3) More than one focal lesion on MRI that is at least 5 mm in size
These revised active MM criteria will not only increase the known prevalence of active MM but will also change the management guidelines and the ultimate clinical outcomes of the patients by facilitating earlier treatments. For an initial diagnostic workup for MM with history-taking and physical examination, IMWG recommends routine testing, such as complete blood counts with differentials, a chemistry panel including calcium and creatinine, serum protein electrophoresis, nephelometric quantitation of immunoglobulins, routine urinalysis, 24-hour urine collection for proteinuria, and quantification of both the urine M-component level and albuminuria [8].
As the bone disease is a principal feature of MM, bone imaging is essential for its diagnosis [13]. Extramedullary involvement is found in up to 10% of patients with MM at diagnosis, and commonly found sites include soft tissues surrounding the axial skeleton, lymph nodes, liver, kidney, airways, skin, and breast [14,15]. As the various bone imaging modalities have different characteristics and clinical utilities (Table 3), the IMWG established new guidelines in 2019 on the optimal use of various imaging methods, which are detailed below in a separate section.
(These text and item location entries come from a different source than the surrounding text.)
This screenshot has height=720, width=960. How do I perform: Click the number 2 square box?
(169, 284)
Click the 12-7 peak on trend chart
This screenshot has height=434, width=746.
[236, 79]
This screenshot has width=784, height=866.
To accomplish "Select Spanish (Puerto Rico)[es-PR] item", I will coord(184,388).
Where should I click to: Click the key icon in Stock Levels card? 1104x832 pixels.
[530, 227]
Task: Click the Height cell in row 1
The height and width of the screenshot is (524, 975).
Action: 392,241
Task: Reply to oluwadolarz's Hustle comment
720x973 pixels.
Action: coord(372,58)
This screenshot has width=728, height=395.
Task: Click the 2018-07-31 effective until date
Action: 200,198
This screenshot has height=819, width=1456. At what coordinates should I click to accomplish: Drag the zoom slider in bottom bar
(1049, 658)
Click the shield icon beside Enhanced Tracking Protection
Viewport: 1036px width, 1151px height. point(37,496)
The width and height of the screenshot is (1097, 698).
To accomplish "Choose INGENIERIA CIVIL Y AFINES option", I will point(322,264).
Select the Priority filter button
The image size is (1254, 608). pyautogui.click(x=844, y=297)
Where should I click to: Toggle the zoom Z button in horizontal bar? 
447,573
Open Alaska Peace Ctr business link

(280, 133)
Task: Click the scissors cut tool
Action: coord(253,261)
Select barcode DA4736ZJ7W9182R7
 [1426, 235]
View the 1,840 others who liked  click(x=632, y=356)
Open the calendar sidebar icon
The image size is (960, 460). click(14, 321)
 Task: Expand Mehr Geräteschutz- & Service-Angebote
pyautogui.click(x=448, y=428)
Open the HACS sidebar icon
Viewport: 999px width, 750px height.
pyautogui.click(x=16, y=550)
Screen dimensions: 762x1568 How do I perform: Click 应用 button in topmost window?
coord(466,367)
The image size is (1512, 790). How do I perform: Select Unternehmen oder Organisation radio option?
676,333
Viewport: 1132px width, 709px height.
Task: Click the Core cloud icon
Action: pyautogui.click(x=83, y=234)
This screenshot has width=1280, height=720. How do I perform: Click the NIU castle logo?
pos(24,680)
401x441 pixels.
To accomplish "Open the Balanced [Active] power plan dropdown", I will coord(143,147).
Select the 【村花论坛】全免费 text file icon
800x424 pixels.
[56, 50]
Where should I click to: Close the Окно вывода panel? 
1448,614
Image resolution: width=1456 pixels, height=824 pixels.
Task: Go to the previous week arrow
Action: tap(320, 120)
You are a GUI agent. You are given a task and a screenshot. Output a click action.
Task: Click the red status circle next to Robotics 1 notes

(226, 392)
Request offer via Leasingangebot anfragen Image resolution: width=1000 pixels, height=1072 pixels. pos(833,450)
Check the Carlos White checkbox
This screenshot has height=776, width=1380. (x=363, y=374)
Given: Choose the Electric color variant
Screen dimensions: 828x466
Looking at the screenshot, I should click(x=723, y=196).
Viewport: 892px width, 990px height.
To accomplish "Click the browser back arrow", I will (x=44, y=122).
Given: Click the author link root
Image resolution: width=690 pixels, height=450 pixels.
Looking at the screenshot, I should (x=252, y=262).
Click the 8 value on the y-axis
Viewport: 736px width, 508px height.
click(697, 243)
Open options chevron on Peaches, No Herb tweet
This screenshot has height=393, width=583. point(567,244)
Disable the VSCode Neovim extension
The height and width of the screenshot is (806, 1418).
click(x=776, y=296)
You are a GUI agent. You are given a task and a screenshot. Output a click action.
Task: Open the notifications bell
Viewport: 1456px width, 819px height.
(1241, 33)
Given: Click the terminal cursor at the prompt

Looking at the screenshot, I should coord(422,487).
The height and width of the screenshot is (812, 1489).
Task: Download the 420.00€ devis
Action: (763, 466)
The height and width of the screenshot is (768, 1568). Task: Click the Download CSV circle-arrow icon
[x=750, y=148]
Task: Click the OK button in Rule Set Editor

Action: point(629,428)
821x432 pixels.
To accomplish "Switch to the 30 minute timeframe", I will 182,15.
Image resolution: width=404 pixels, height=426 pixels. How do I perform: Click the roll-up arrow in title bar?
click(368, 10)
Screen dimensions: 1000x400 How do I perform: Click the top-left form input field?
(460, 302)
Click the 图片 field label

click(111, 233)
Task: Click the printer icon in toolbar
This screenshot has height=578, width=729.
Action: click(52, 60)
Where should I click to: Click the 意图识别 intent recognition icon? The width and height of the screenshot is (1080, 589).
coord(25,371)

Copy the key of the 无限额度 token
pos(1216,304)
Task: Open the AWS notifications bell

Table 3. Comparison of Imaging Modalities for Multiple Myeloma Evaluation.
Modality | Pros | Cons |
---|---|---|
CSS | Low cost | Poor sensitivity/low detection rates |
Easy accessibility | Detection of only advanced osteolytic disease when at least 30–50% of the trabecular bone is destroyed | |
Historic use/clinical validation | Long acquisition times | |
No evaluation of bone marrow | ||
Poor differentiation of malignant vs osteoporotic vertebral fractures | ||
Cannot positively assess response | ||
Observer dependence | ||
LDWBCT | Increased sensitivity for lytic disease | Radiation exposure |
3D information for biopsy, surgical or RT planning | Cannot positively assess treatment responses | |
Detection of extramedullary plasmacytoma | Higher cost than CSS | |
Rapid and comfortable scanning | Inability to assess for diffuse bone marrow infiltration disease or bone marrow lesions prior to bone destruction, especially in the cancellous bone of the spine and pelvis | |
Less cost than PET/CT and WBMRI | ||
WBMRI | No radiation | Higher cost than CSS |
Depicts diffuse and focal myeloma | Long acquisition time | |
Superior assessment of extramedullary disease and spinal cord compression | Patients with bone pain or an unstable status such as claustrophobia may not be able to endure the process | |
Number of lesions is prognostic | Some patients are excluded due to metal implants | |
Multiplanar information for biopsy, surgical or RT planning | Risk of nephrogenic systemic fibrosis when using contrast agent | |
PET/CT | Assess activity before and after treatment | Higher cost than CSS |
Extramedullary disease assessment | Long acquisition time | |
CT component can define lytic diseases | Radiation exposure | |
Novel information from alternate tracers | False-positive from inflammation | |
Poor spatial resolution |
CSS = complete skeletal survey, LDWBCT = low-dose whole-body CT, RT = radiation treatment, WBMRI = whole-body MRI, 3D = three-dimensional
Advances in the Treatment of MM
The complexity of MM management is such that assessments and treatment planning should be conducted in a stepwise and focused manner. Therapy should be initiated in patients with active or symptomatic MM. During the treatment workup process, it should also be decided whether the patient is eligible for autologous stem cell transplantation (ASCT). The treatment plans will need to differ in accordance with transplant eligibility. The first phase is induction therapy, which is the main treatment used to kill MM cells, with the goal of suppressing the disease as much as possible. In transplant-eligible patients, ASCT is performed, followed by consolidation therapy. Maintenance therapy should then be performed to prevent recurrence and stabilize the remaining tumor cells (Fig. 3) [16]. A notable recent change in the management of MM is that the line between transplant-ineligible and transplant-eligible patients has become less distinct [8,17]. Previously, most of the randomized studies for ASCT included patients younger than 65 years, and the decision on whether to conduct ASCT in patients older this age was controversial. However, survival outcomes in ‘elderly’ patients have improved since 2008 due to the development of novel treatment agents, and this has altered the concept that age should be considered when deciding on a combination of ASCT and novel-based regimens [8,17,18].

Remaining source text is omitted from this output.